If you can run hmmsearch -h, hmmalign -h, and hmmbuild -h from the command line, you should be good to go.

Input files

  • WITCH-NG is a replacement for hmmbuild paired with hmmalign, but can also be used to align sequences from scratch. Same as hmmbuild+hmmalign, one must have a reference alignment ("backbone") and a set of query unaligned sequences ("queries") ready. The goal is to "add" the query sequences to the backbone alignment.
  • WITCH-NG, in addition to requiring the backbone MSA and the query sequences, requires a tree to be inferred on the backbone alignment. This "backbone tree" can be inferred either through FastTree or RAxML. The tree must be in the Newick format, and must be single-line

The rest of this README assumes the following files have been prepared and ready:

  • queries.fa: the path to the query sequences (in unaligned FASTA format)
  • backbone.afa: the path to the backbone alignment (aligned FASTA)
  • backbone.tre: the path to the backbone tree (single-line Newick tree inferred on backbone.afa)

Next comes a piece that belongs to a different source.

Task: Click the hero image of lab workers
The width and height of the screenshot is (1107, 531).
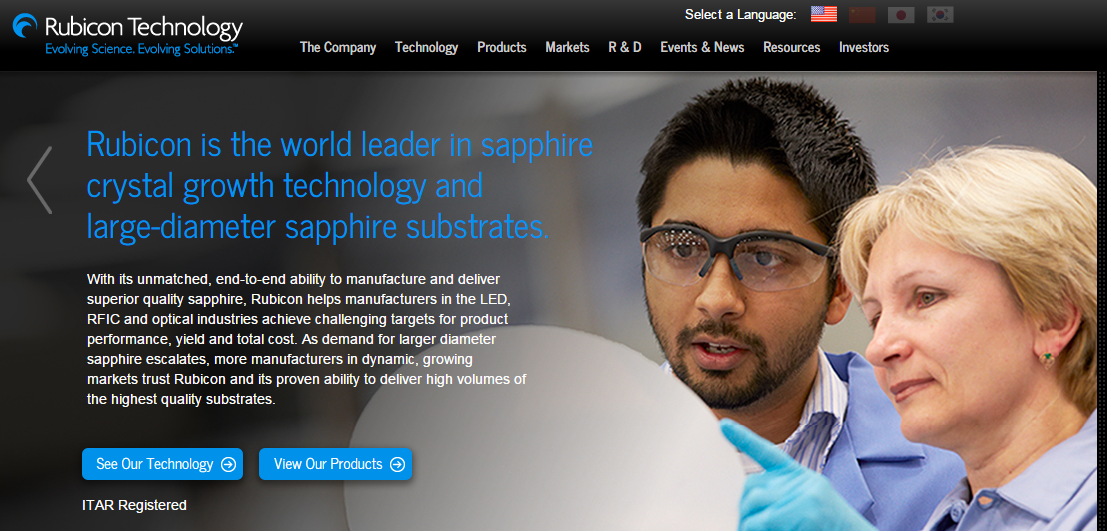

We also provide an example version of the above files for the sake of trying WITCH-NG out. To download the example files:

# for example files
git clone https://gist.github.com/RuneBlaze/7d480dcedc032b4a476b06959410916b witch-ng-examples && cd witch-ng-examples

# one can also download them manually at https://gist.github.com/RuneBlaze/7d480dcedc032b4a476b06959410916b

Downloading WITCH-NG

Prebuilt executables for this software, WITCH-NG, can be found in the releases section. If you prefer to compile the software from scratch, see this section. A subset of the provided executables can be found here:

Binary Download Operating System
witch-ng-x86_64-unknown-linux-musl.tar.gz Linux (x86_64)
witch-ng-aarch64-apple-darwin.tar.gz macOS (Apple Silicon)
witch-ng-x86_64-apple-darwin.tar.gz macOS (x86_64)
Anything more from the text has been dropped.